> **Supplied data**
##########
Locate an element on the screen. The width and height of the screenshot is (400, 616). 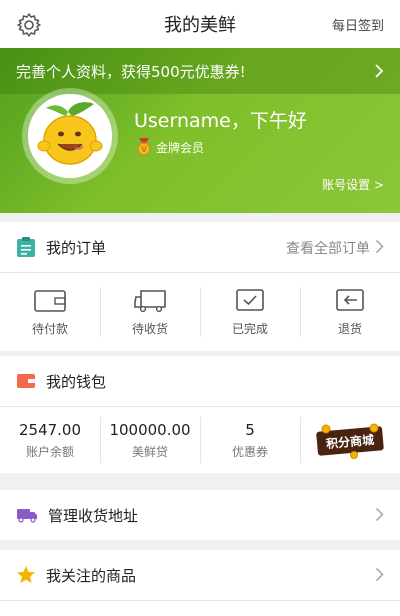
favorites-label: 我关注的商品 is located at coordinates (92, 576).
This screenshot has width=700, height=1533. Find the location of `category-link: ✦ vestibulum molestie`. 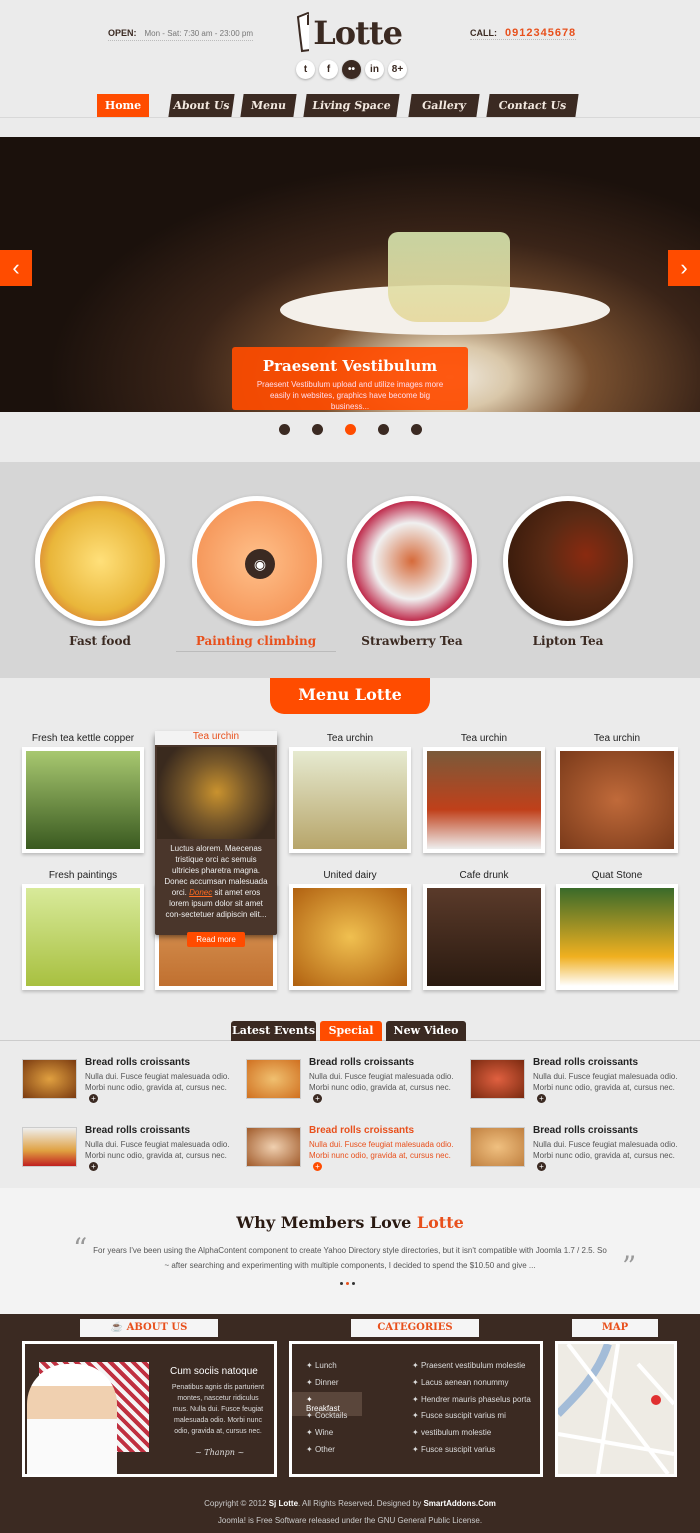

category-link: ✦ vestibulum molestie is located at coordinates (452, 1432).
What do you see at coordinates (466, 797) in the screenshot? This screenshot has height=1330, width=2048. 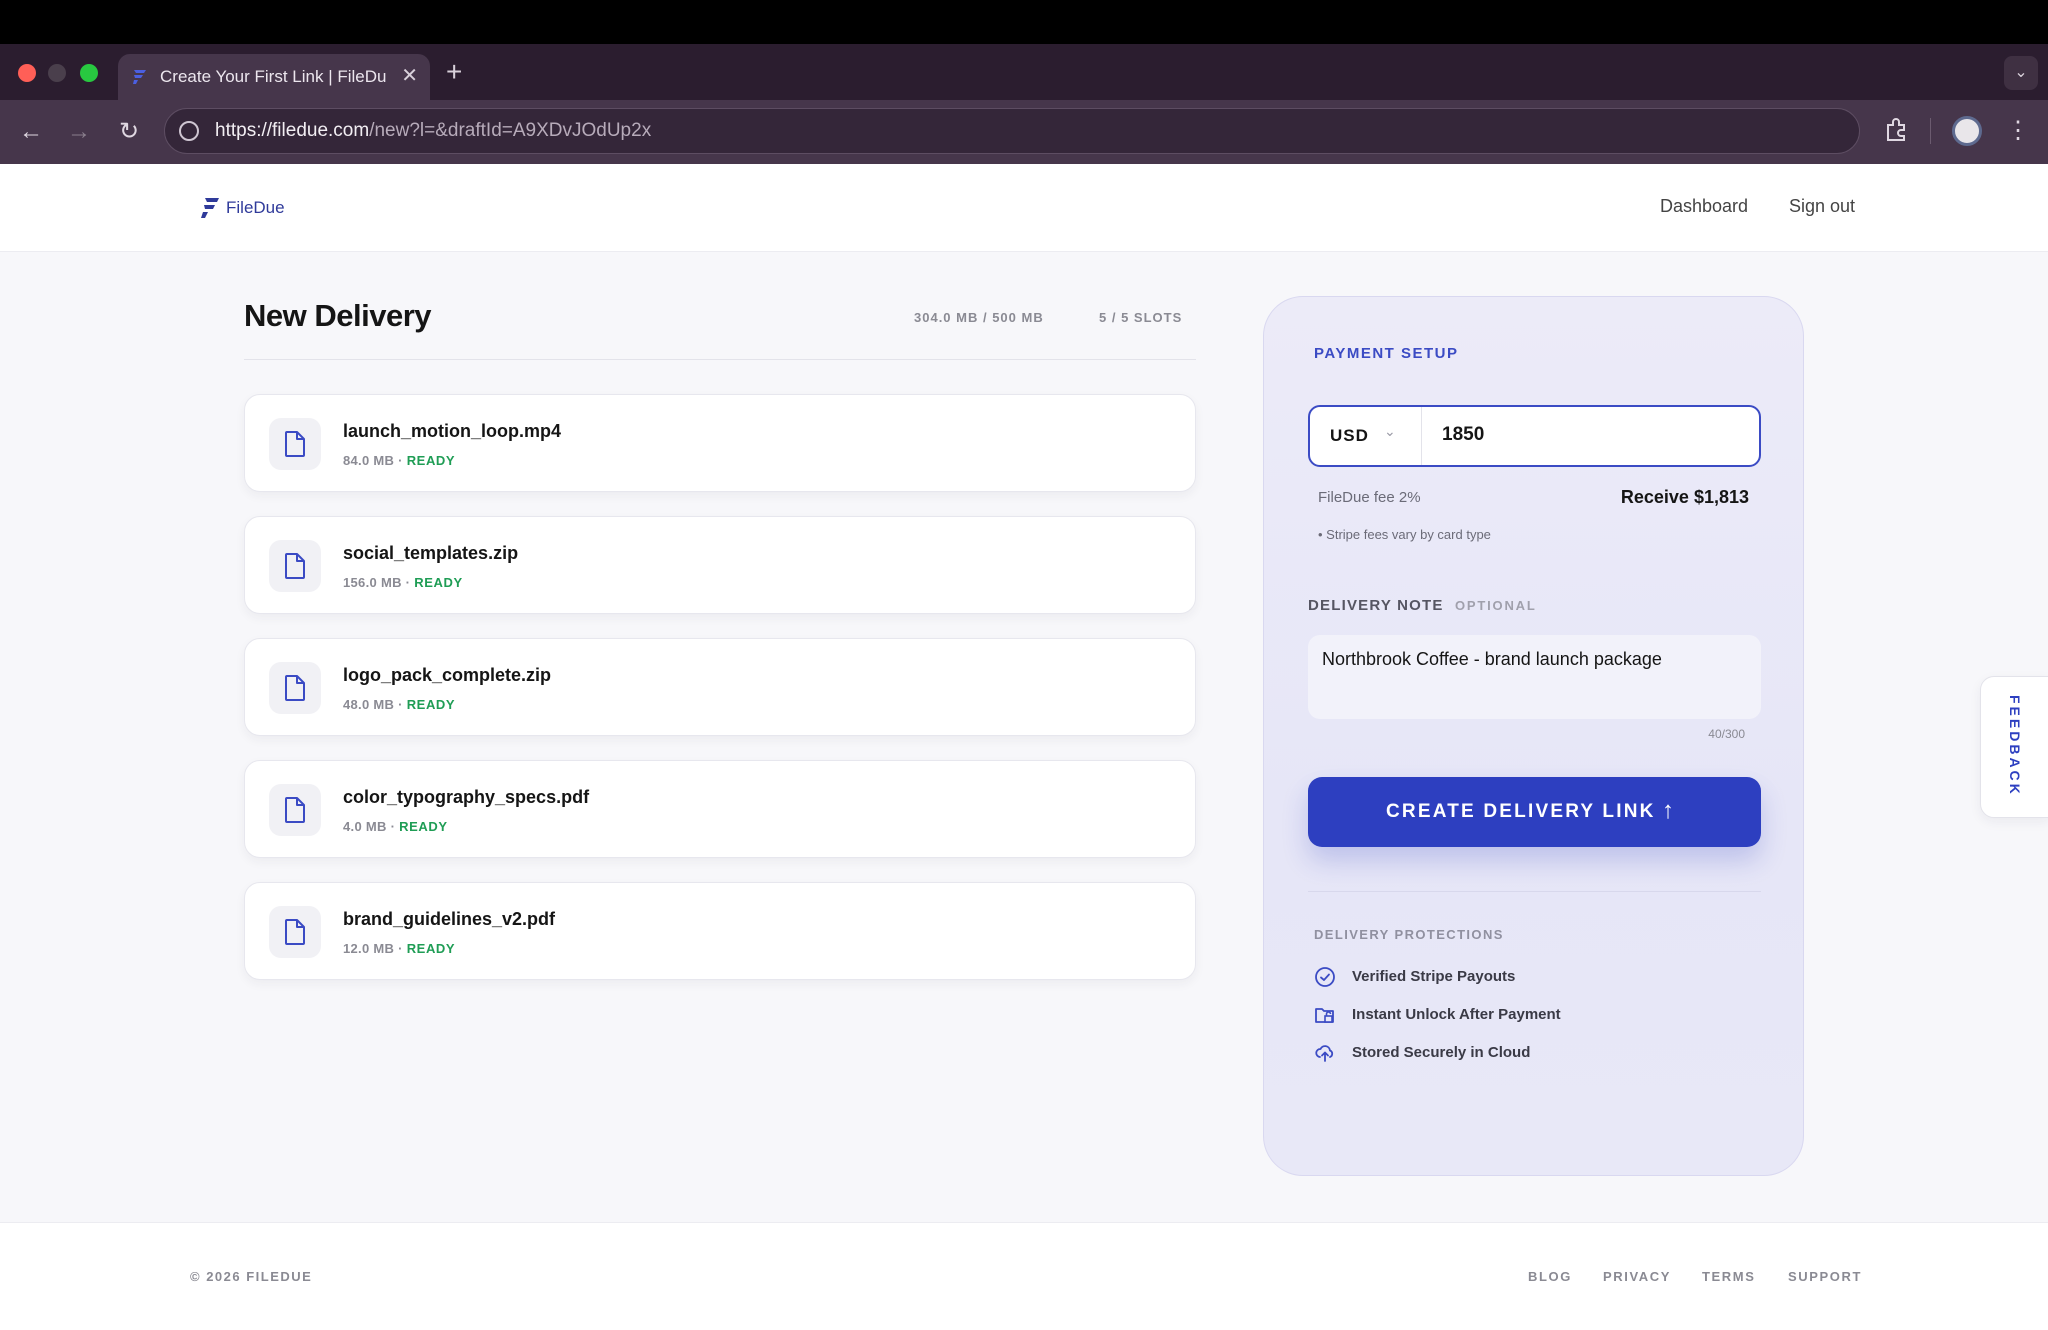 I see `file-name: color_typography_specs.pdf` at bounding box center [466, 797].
##########
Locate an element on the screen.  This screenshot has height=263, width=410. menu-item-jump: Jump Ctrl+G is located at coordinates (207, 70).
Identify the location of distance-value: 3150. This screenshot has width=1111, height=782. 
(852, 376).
##########
> **Required action**
Rewrite the part that opens with the line containing "Identify the location" and closes with the line containing "(852, 376)." as a numbered list, both end lines included and blank lines omitted.

> **Expected answer**
1. Identify the location of distance-value: 3150. This screenshot has width=1111, height=782. 
2. (852, 376).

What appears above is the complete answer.